══ TASK MATERIAL ══
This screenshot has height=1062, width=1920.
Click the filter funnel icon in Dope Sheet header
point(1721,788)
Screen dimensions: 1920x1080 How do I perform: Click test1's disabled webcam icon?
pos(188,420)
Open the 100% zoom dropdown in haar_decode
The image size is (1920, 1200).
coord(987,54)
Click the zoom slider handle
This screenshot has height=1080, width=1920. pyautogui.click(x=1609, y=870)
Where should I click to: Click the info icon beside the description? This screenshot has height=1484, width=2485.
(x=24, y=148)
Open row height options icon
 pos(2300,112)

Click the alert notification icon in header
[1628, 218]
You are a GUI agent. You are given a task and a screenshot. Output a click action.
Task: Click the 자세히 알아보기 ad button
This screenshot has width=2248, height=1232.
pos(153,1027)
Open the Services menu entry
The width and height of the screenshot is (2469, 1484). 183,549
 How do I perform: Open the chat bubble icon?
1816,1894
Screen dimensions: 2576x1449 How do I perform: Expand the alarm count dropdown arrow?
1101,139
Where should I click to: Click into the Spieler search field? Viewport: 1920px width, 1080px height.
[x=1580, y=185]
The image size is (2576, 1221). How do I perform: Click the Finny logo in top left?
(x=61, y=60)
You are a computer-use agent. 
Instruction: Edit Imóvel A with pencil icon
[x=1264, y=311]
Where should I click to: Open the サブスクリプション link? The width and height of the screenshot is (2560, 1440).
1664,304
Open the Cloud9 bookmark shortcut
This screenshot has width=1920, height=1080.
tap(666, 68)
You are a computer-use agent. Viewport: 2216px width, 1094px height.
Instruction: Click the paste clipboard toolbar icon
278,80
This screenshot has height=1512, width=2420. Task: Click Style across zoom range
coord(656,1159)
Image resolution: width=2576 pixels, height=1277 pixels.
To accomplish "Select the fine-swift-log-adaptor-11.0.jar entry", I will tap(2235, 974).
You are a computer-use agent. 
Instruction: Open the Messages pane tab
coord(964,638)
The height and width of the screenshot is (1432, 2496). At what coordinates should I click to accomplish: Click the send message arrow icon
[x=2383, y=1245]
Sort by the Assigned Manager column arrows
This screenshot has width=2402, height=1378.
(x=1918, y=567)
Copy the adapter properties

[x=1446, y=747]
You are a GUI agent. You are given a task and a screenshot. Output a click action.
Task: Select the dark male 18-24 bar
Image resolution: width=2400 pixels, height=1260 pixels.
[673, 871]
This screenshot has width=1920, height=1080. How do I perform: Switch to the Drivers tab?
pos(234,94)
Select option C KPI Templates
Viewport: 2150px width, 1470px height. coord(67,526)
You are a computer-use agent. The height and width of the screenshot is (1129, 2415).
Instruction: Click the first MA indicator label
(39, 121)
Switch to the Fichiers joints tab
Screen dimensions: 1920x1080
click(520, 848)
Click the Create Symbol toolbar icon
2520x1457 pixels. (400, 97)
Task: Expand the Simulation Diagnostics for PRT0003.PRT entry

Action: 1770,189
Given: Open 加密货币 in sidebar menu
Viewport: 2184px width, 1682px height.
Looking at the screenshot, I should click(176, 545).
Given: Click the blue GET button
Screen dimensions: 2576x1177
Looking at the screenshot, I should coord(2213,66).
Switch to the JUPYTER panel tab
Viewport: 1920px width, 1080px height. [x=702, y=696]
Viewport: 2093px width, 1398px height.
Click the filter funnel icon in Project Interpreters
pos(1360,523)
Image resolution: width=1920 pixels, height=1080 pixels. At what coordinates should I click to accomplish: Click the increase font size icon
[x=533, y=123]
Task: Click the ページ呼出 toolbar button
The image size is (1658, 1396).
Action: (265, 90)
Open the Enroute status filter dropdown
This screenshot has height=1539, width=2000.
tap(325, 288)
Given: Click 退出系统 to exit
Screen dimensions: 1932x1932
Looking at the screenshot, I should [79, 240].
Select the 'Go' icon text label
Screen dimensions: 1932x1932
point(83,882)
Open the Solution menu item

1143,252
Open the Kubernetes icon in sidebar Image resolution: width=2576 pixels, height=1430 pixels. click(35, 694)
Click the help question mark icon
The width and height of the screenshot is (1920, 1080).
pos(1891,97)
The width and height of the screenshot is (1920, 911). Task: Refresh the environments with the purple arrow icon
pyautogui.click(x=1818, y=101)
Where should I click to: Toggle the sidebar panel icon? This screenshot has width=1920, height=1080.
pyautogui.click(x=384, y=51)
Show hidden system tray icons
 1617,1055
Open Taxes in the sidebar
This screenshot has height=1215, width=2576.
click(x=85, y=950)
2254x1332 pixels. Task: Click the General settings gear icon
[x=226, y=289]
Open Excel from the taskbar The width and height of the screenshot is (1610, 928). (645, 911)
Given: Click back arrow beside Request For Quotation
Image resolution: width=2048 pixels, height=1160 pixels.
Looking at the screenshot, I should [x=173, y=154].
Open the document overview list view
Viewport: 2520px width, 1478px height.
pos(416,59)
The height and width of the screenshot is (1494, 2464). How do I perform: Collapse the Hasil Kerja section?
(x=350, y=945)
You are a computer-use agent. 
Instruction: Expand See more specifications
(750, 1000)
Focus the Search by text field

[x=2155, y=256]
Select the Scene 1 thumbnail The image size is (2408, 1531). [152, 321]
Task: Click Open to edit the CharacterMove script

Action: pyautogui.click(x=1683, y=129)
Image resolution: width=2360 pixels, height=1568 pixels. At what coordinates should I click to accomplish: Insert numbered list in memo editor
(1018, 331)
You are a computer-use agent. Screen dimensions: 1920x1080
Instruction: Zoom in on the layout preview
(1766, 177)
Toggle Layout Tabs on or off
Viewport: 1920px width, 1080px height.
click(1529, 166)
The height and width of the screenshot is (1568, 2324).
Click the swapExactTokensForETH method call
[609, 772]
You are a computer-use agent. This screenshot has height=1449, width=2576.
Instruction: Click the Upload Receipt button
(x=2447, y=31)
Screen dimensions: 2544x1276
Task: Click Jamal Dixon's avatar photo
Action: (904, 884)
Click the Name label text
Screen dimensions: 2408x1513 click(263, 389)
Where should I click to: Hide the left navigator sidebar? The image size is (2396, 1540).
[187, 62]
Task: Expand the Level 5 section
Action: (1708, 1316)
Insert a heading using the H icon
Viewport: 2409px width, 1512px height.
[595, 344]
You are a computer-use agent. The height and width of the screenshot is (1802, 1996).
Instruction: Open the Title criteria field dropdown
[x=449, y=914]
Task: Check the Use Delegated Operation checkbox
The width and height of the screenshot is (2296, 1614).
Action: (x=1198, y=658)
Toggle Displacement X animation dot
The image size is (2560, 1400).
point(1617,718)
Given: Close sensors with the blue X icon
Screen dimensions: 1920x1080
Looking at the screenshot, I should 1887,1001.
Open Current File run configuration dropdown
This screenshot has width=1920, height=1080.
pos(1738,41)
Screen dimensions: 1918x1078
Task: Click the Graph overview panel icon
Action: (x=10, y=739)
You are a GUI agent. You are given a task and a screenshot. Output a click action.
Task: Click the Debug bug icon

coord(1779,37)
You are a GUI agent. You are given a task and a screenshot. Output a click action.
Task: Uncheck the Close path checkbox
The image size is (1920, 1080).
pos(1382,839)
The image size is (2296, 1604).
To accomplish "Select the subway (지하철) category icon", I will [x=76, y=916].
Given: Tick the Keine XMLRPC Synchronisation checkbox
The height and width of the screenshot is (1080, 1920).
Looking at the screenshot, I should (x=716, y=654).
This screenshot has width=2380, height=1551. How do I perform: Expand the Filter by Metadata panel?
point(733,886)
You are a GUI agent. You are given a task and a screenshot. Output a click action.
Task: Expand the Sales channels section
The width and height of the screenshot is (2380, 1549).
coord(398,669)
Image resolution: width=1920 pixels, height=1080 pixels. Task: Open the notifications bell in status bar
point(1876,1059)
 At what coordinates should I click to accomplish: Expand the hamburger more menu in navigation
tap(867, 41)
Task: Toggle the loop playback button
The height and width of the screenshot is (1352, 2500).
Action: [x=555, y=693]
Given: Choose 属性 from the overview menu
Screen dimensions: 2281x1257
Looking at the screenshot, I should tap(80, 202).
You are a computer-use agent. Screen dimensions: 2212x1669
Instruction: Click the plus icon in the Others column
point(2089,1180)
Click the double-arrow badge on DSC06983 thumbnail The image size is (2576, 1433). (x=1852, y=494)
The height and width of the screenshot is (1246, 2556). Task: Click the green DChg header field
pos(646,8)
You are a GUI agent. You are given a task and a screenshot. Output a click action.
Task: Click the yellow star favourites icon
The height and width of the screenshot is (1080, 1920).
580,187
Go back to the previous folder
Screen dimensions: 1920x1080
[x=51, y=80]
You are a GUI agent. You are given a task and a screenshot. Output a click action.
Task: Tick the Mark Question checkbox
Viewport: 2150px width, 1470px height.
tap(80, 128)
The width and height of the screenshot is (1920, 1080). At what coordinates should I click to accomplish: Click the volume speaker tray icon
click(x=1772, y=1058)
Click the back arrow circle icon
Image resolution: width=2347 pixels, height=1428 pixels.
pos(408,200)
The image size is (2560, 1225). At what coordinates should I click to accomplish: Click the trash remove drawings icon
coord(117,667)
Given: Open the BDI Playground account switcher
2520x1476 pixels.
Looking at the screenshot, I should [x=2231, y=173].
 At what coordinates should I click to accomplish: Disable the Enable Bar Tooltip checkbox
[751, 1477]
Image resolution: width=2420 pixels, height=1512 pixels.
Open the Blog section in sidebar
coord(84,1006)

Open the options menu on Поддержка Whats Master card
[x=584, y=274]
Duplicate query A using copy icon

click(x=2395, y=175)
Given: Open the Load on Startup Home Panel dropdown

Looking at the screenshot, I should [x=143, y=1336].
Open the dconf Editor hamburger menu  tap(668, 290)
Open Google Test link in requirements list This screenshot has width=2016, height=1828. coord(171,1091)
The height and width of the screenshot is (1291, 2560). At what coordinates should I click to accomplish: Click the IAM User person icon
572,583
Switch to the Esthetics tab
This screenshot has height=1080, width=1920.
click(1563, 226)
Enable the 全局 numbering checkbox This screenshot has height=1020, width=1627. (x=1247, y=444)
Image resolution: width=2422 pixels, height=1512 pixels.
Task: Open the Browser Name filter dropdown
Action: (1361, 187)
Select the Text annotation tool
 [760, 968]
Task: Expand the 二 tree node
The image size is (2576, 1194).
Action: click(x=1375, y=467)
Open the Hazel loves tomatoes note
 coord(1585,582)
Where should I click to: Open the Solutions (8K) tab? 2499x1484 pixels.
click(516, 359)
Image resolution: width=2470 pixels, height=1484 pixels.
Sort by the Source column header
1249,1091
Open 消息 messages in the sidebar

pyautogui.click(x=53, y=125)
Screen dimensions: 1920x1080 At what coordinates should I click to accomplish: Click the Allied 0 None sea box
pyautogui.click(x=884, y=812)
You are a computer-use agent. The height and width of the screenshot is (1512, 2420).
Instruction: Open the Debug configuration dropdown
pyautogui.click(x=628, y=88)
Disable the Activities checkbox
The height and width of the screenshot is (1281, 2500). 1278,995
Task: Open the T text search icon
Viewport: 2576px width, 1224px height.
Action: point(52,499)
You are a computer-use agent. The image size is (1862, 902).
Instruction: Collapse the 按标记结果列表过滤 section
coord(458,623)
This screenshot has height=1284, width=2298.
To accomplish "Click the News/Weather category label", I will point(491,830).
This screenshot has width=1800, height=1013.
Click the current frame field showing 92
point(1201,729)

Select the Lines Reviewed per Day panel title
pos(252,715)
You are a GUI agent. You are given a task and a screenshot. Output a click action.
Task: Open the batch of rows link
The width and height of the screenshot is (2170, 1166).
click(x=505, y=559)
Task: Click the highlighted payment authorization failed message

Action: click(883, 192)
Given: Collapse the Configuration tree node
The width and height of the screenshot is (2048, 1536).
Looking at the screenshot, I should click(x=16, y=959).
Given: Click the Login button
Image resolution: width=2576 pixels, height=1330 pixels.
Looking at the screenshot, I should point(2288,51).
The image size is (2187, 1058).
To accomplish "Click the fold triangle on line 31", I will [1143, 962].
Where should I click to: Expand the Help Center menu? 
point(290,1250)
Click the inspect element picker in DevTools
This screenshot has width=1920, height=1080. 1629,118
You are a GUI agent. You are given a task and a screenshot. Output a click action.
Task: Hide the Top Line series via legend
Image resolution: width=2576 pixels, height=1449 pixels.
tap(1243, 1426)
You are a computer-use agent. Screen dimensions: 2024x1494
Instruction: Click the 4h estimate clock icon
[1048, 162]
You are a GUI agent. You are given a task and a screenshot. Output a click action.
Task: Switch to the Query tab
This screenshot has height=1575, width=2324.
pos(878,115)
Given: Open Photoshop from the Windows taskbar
═══
TASK STATEMENT: Print exactly the lines above, between the one holding "The height and width of the screenshot is (1568, 2324)." and the one holding "Given: Close sensors with the blue X icon", inclusive, and nothing besides.

EXERCISE ANSWER:
The height and width of the screenshot is (1568, 2324).
Click the swapExactTokensForETH method call
[609, 772]
You are a computer-use agent. This screenshot has height=1449, width=2576.
Instruction: Click the Upload Receipt button
(x=2447, y=31)
Screen dimensions: 2544x1276
Task: Click Jamal Dixon's avatar photo
Action: (904, 884)
Click the Name label text
Screen dimensions: 2408x1513 click(263, 389)
Where should I click to: Hide the left navigator sidebar? The image size is (2396, 1540).
[187, 62]
Task: Expand the Level 5 section
Action: (1708, 1316)
Insert a heading using the H icon
Viewport: 2409px width, 1512px height.
[595, 344]
You are a computer-use agent. The height and width of the screenshot is (1802, 1996).
Instruction: Open the Title criteria field dropdown
[x=449, y=914]
Task: Check the Use Delegated Operation checkbox
The width and height of the screenshot is (2296, 1614).
Action: (x=1198, y=658)
Toggle Displacement X animation dot
The image size is (2560, 1400).
point(1617,718)
Given: Close sensors with the blue X icon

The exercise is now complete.